これまでに実際に起きた(または、そう推定される)マネーロンダリングの事例をふたつ取り上げて紹介します。

【マネロン関与の疑いでインド大手取引所「WazirX」が資産凍結】
2022年8月5日、インドの金融犯罪対策機関執行局(ED)は、マネーロンダリングに関与した疑いにより、インドの大手仮想通貨取引所である「WazirX(ワジールエックス)」が保有する6億4670万ルピー(1億1,000万円)相当の資産を凍結したと発表しました。
WazirXは世界最大規模の仮想通貨取引所バイナンス(Binance)がサービスに関わっている取引所です。

しかし、WazirX側は金融犯罪対策機関執行局(ED)の発表内容には同意せず、「執行局に対して全面的に協力しており、事情聴取には完全かつ透明性をもって回答している」と述べています。

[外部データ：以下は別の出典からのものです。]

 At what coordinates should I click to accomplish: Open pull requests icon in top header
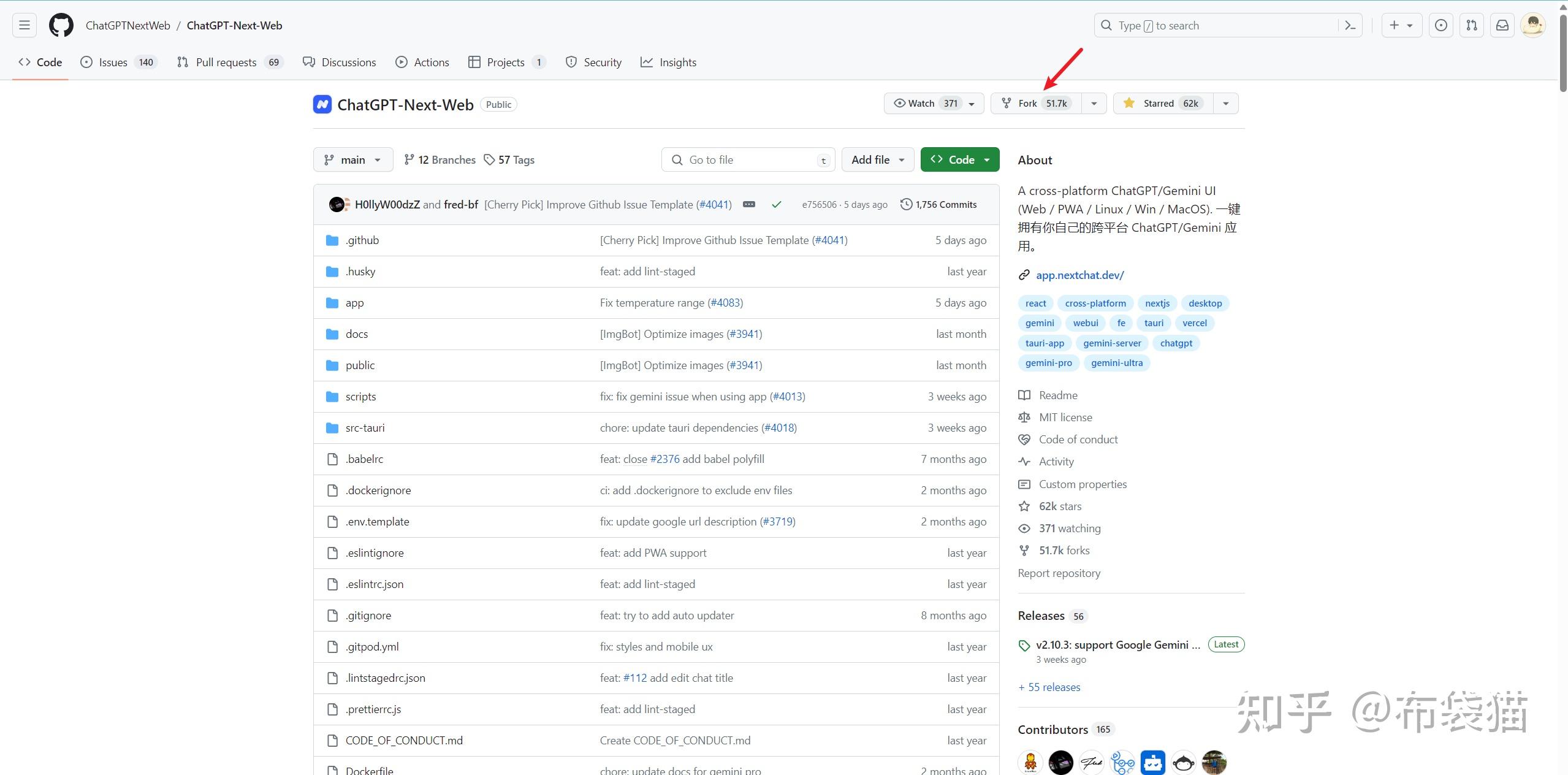coord(1472,26)
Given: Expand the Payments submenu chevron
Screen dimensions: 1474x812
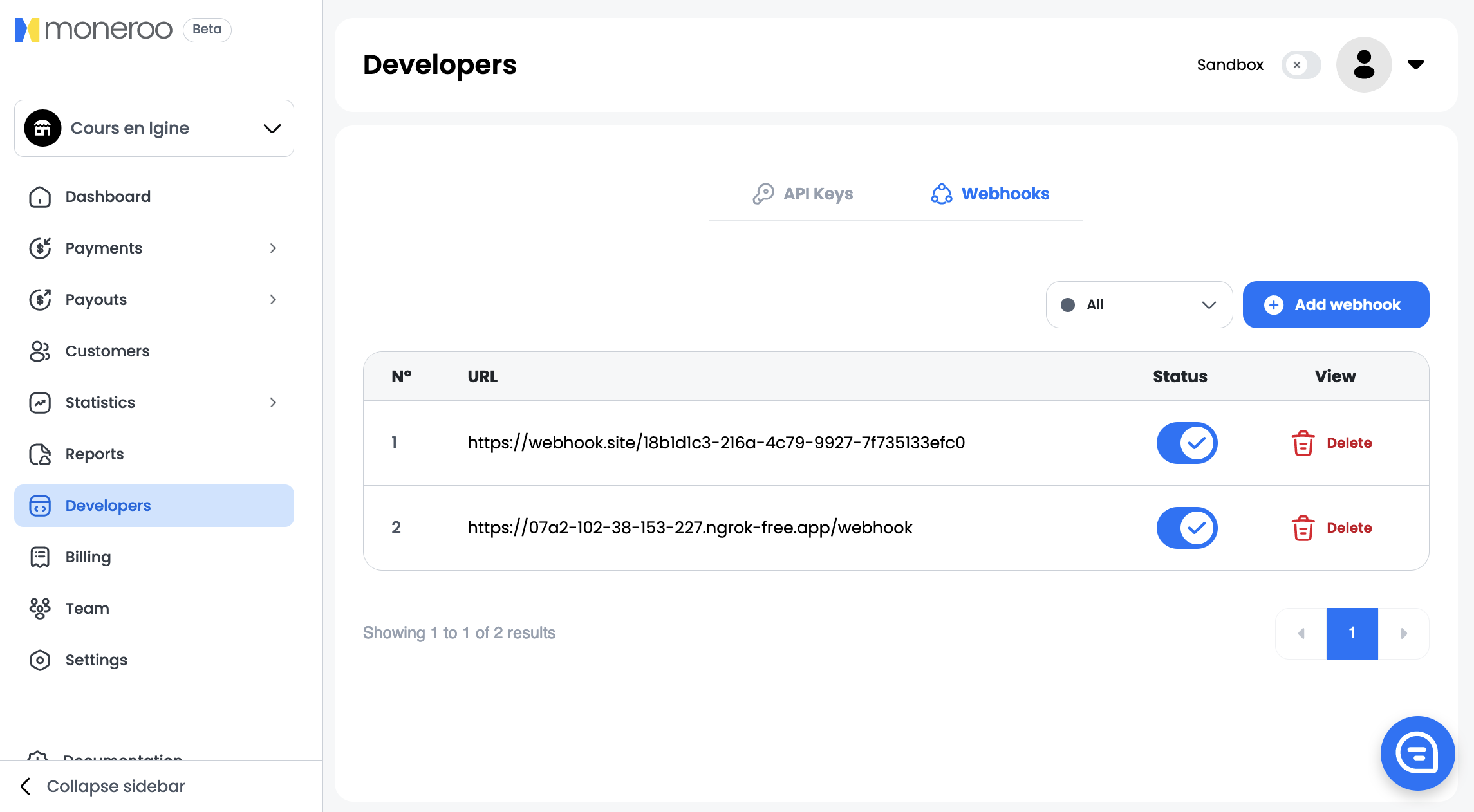Looking at the screenshot, I should click(x=273, y=248).
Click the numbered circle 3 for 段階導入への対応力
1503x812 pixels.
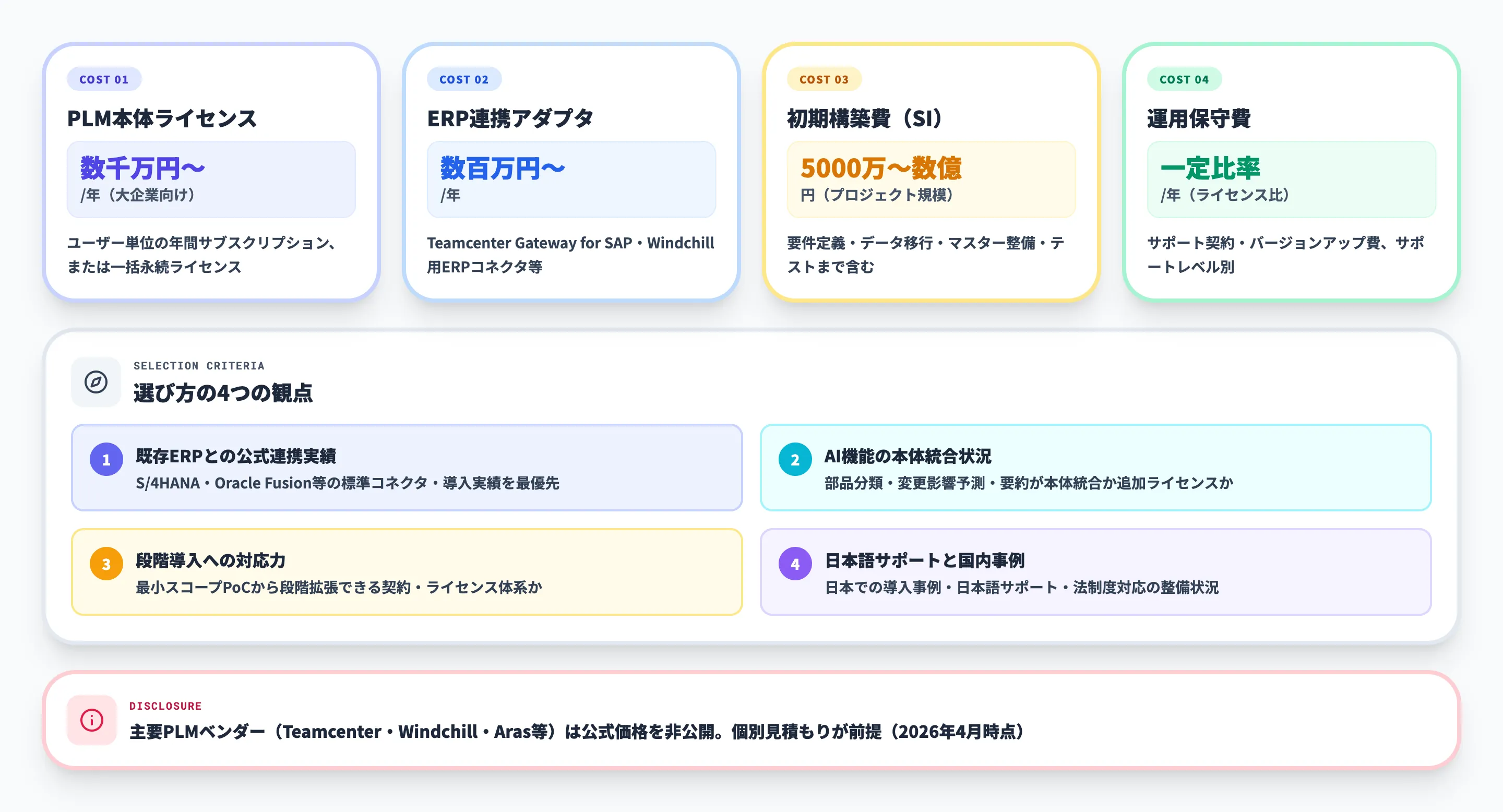(x=106, y=565)

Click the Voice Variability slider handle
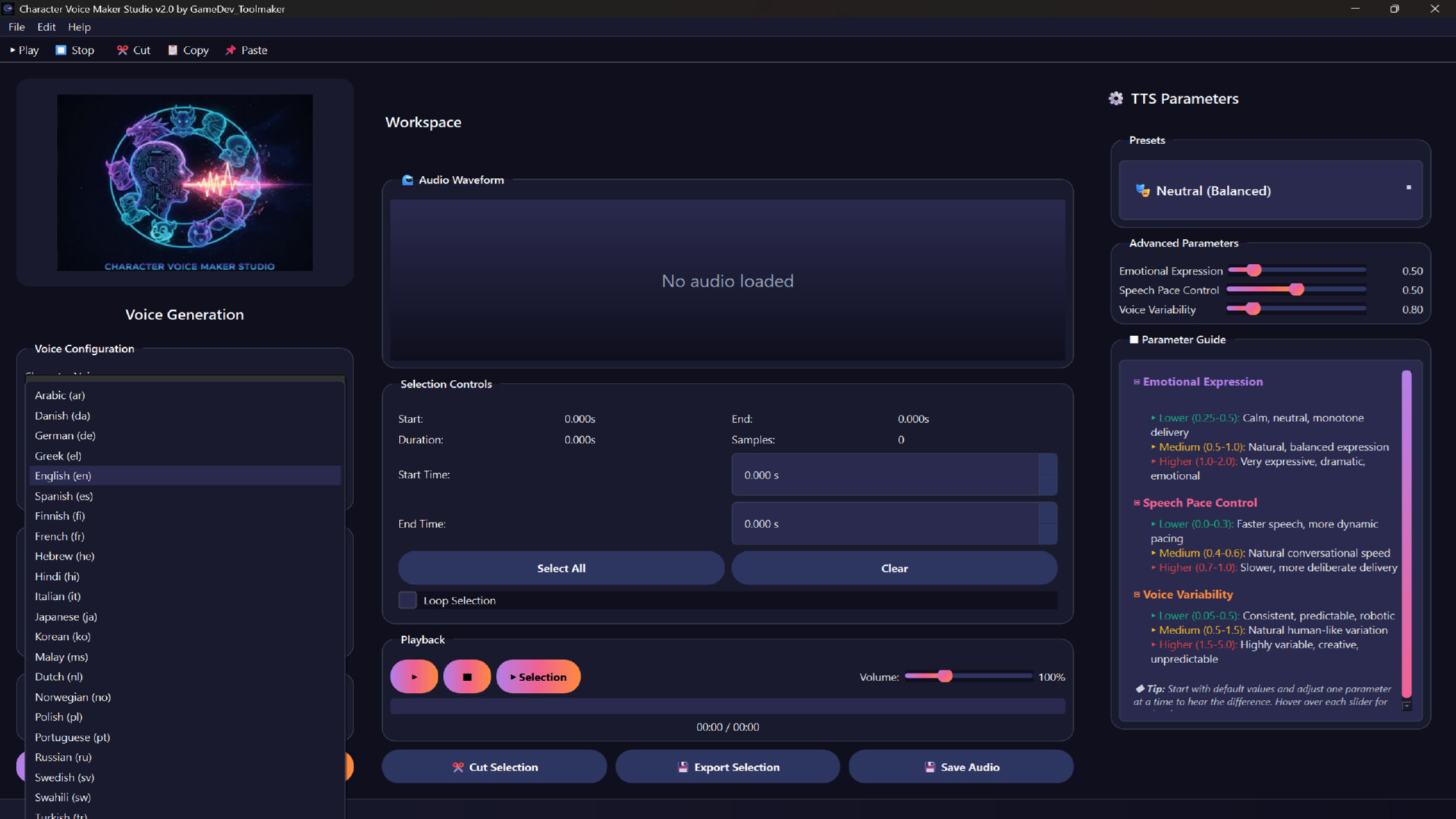click(x=1251, y=309)
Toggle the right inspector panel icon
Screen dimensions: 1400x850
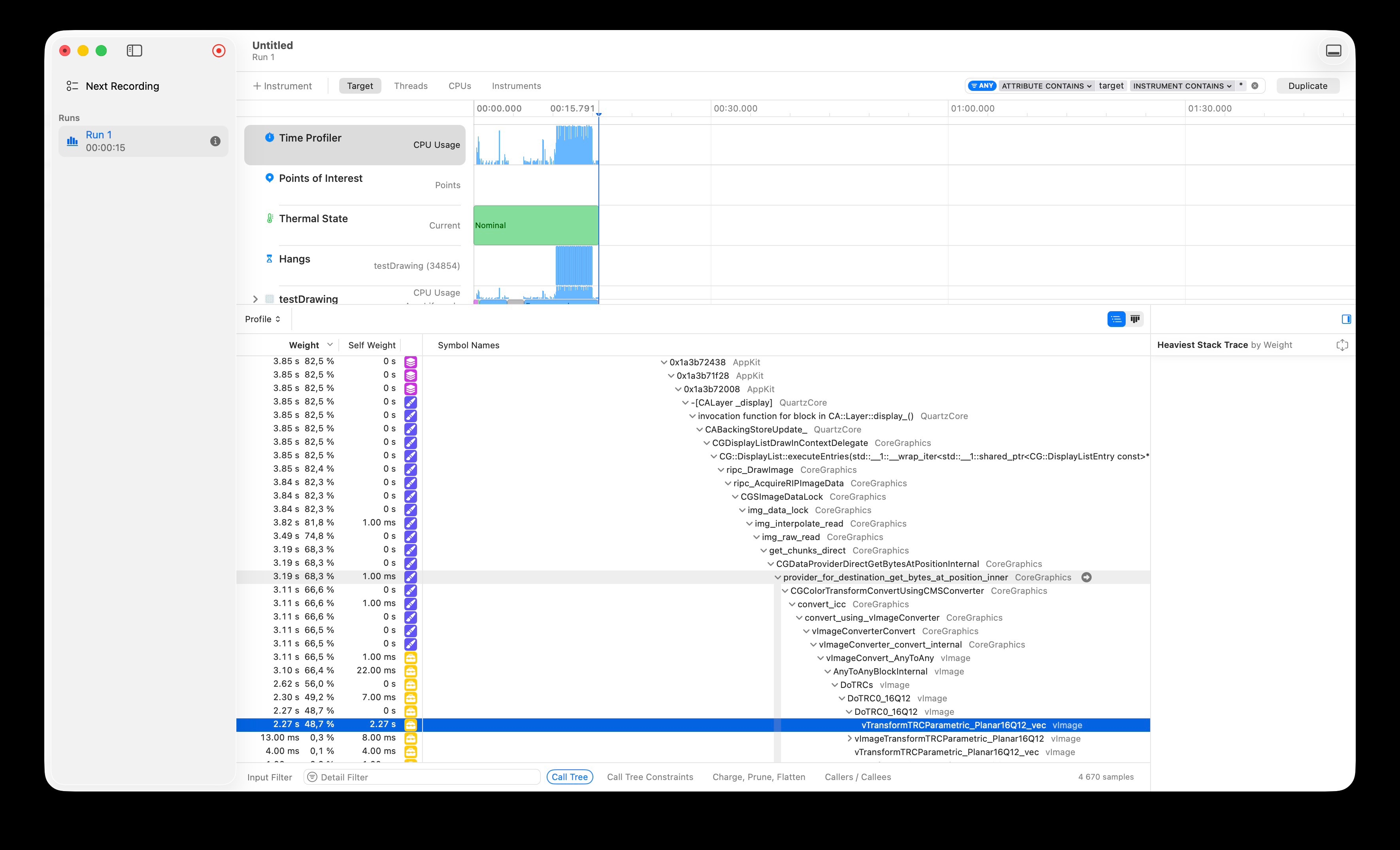click(1346, 319)

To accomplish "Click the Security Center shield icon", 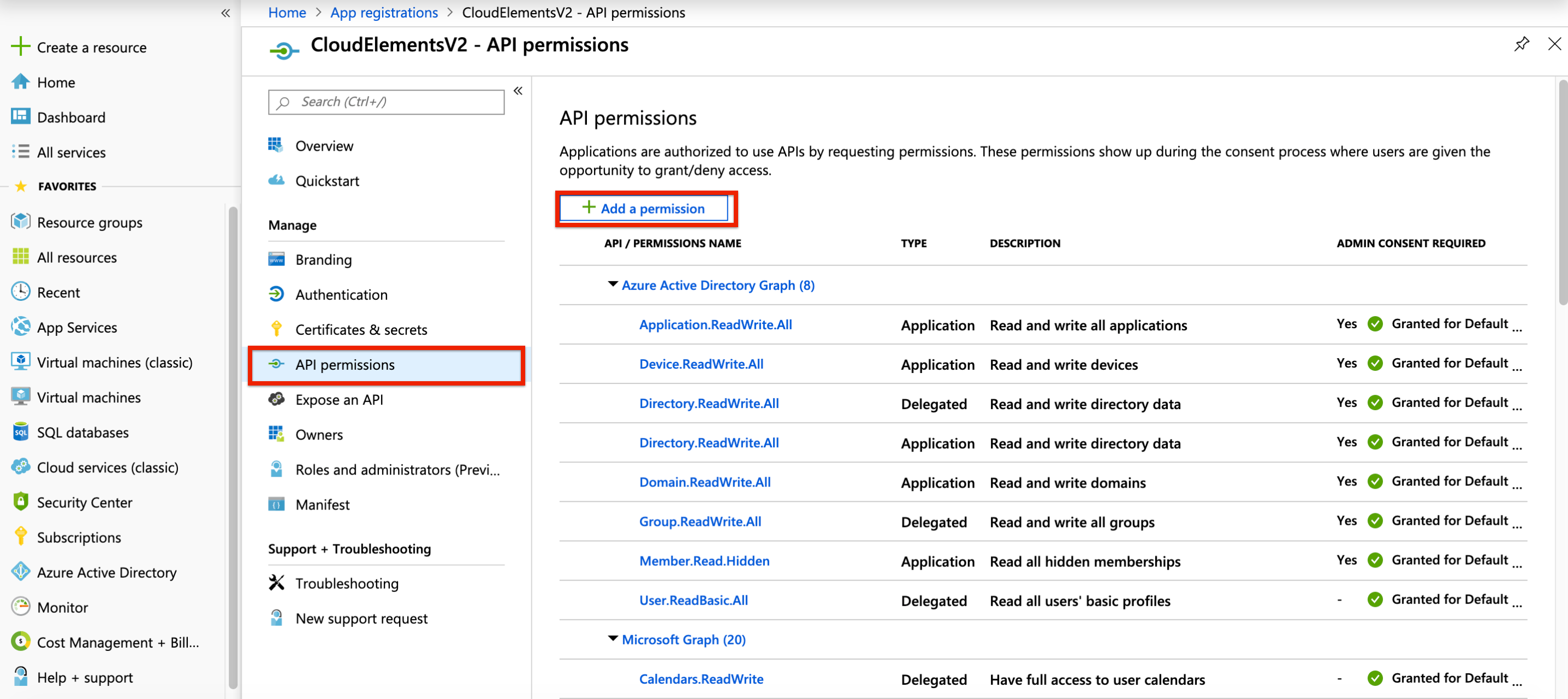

金融犯罪対策機関執行局(ED)は、WazirXを含めた複数の企業に送金が行われ、仮想通貨の購入を繰り返すことで資金洗浄が行われたとし、特にWazirXへの送金額は最大規模であり、購入された仮想通貨は非正規の海外のウォレットに流出していると発表しています。

【ビットフィネックス流出事件】
2022年2月8日、米司法省は2016年に仮想通貨交換所「Bitfinex」から45億ドル(約5200億円)相当のビットコインを不正流出させマネーロンダリング(資金洗浄)を共謀したとして、ニューヨーク市の夫婦を逮捕・訴追したことを公表しました。

被害額のうち、押収した金額は36億ドル(約4200億円)相当。これまでの司法省による押収額としては過去最高とされています。

今回の事件についてリサ・モナコ司法副長官は、「仮想通貨は犯罪者にとって安全な隠れ場所ではないことを証明できた」と主張。その一方で、「複雑なマネーロンダリングを利用した犯罪は、暗号通貨に対する信頼を損なう可能性がある」と指摘する連邦検事もいます。

まとめ

仮想通貨取引は口座間の送金を繰り返すことでマネーロンダリングされる可能性があります。そのまま放置してしまうと犯罪など不正に得られた資金が各国の犯罪組織に提供・悪用され、犯罪の増加や正常な経済活動の妨げになる恐れがあります。そのため、各国政府は対策強化に乗り出しています。こうした政府の取り組みが進めば、仮想通貨の健全な発展が促され、より透明性の高い、クリーンな存在になっていくだろうと期待されています。